**Stated goal**.
Copy out the rows word for word, everything from the line containing "You are a GUI" down to the line containing "click(x=1318, y=341)", with both of those lines included. Leave the pictures out of your answer.

**Entries shown**.
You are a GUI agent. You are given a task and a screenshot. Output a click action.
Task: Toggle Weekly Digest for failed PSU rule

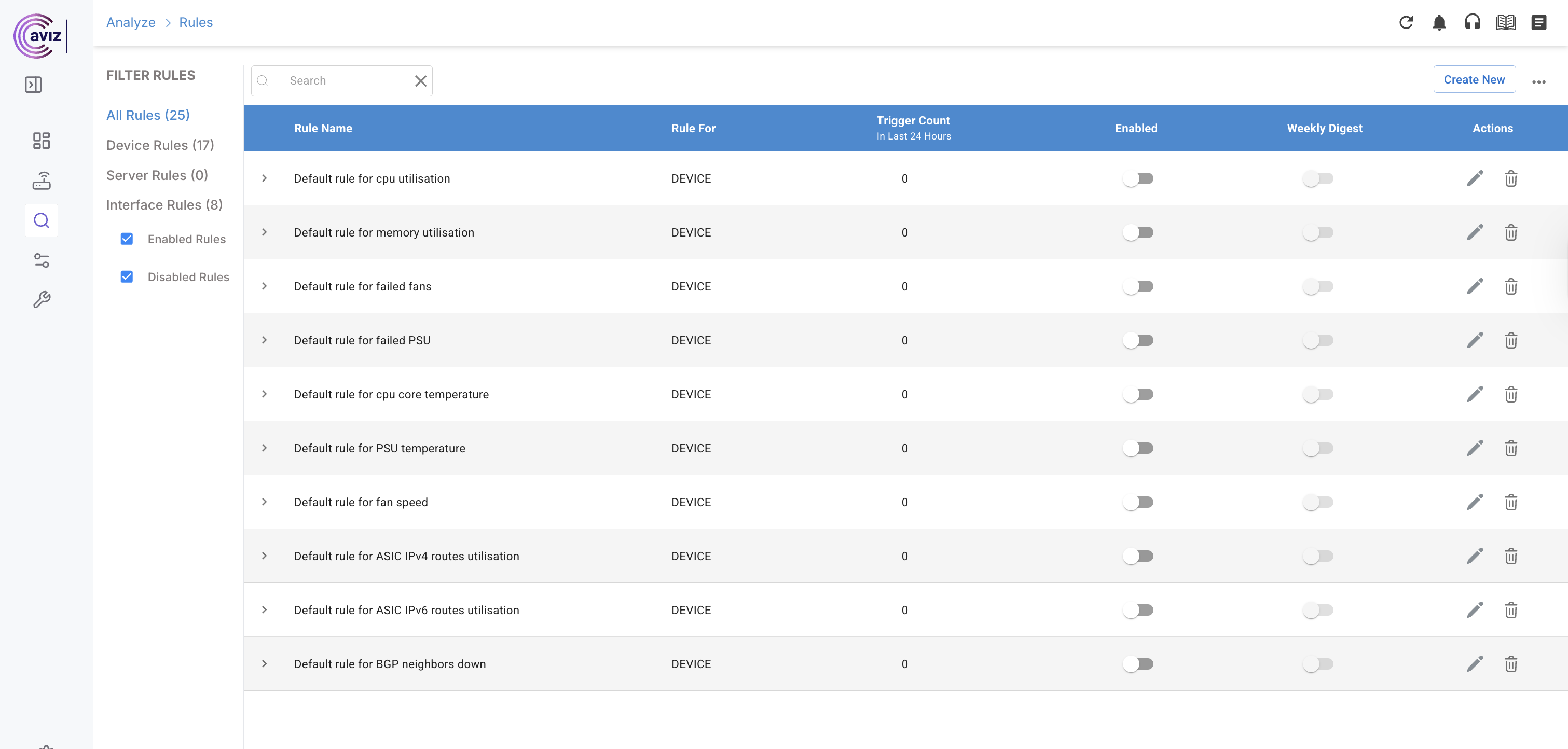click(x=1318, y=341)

==

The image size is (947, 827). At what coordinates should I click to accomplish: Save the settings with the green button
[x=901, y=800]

**Finished answer**.
You are a GUI agent. You are given a task and a screenshot. Output a click action.
Task: Toggle Weekly Digest for failed PSU rule

click(x=1318, y=341)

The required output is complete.